## What you are asked to do
In the records below, find the line that contains "You are a computer-use agent." and the line that contains "Instruction: Click the", then retype exactly those two lines and every line between them.

Top of Entries shown

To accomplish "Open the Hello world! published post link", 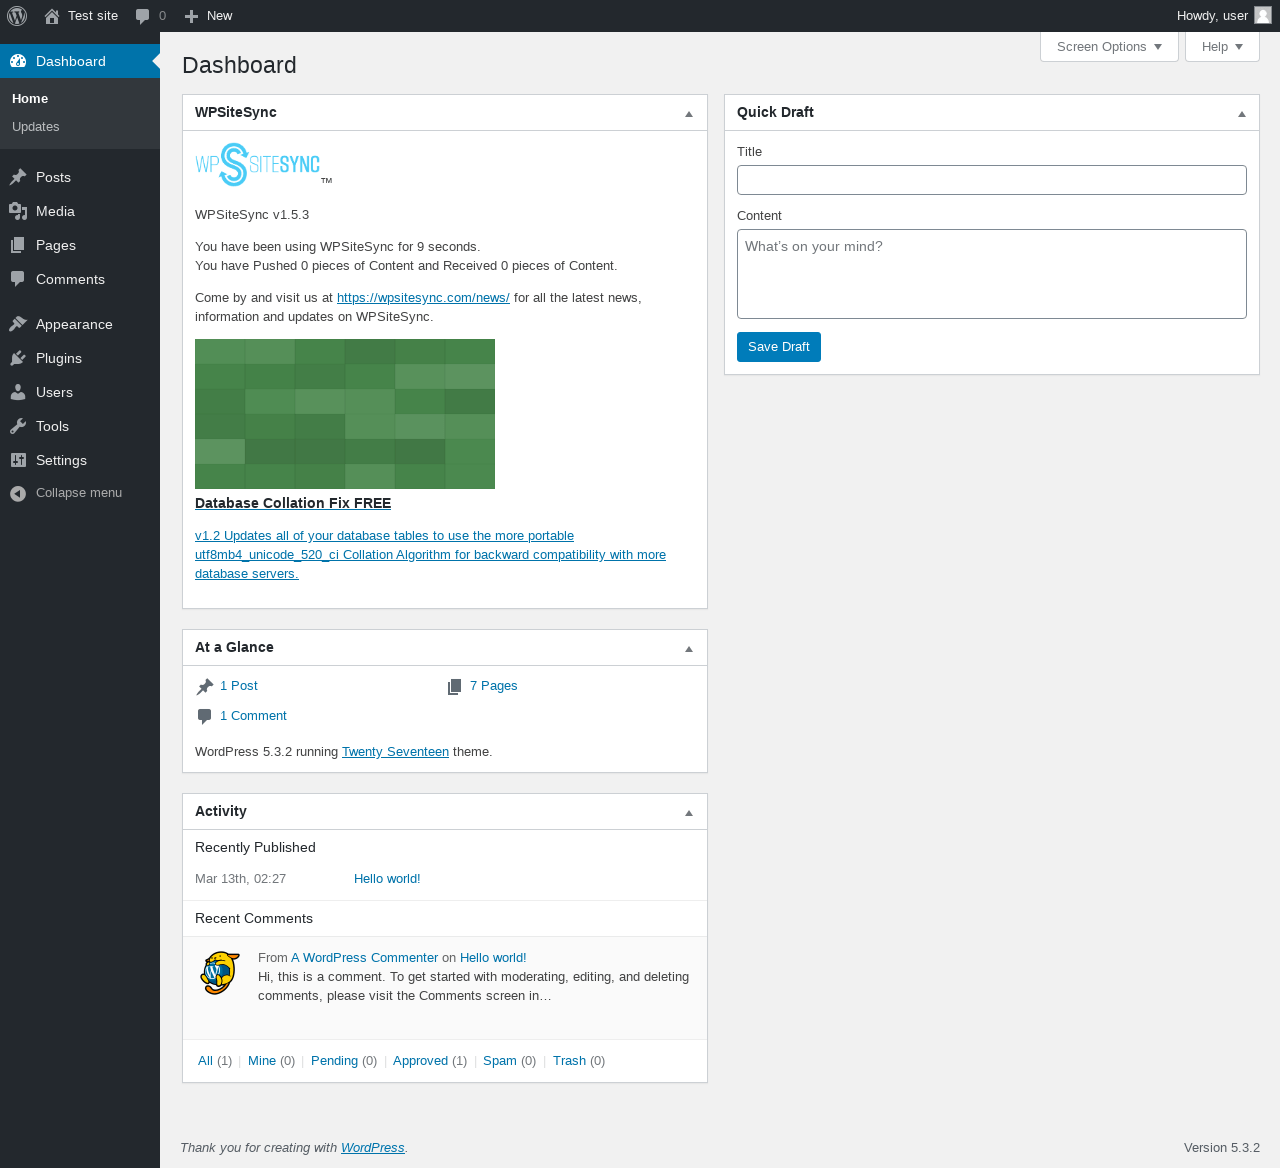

Bottom of Entries shown
Top of Entries shown

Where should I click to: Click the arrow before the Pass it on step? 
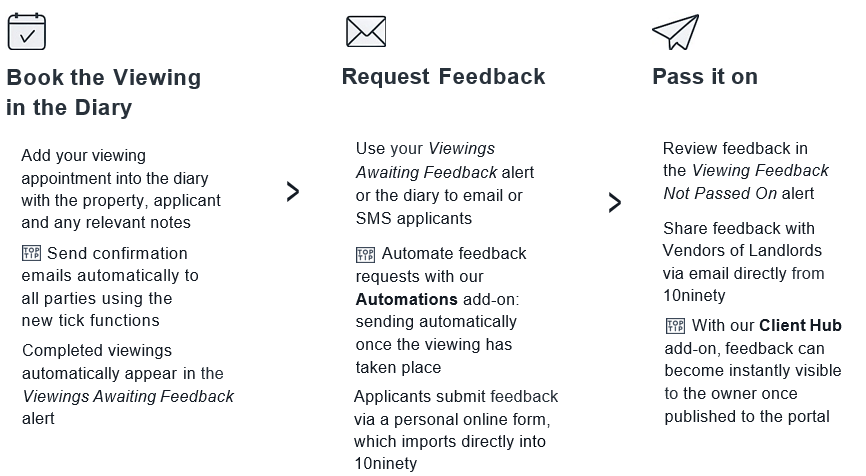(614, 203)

Bottom of Entries shown
Top of Entries shown

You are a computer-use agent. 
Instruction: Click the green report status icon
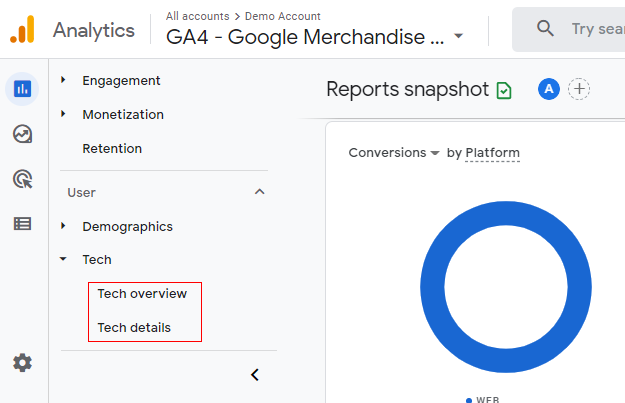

Bottom of Entries shown

## Answer for the task
You are a computer-use agent. 
Instruction: Click the green report status icon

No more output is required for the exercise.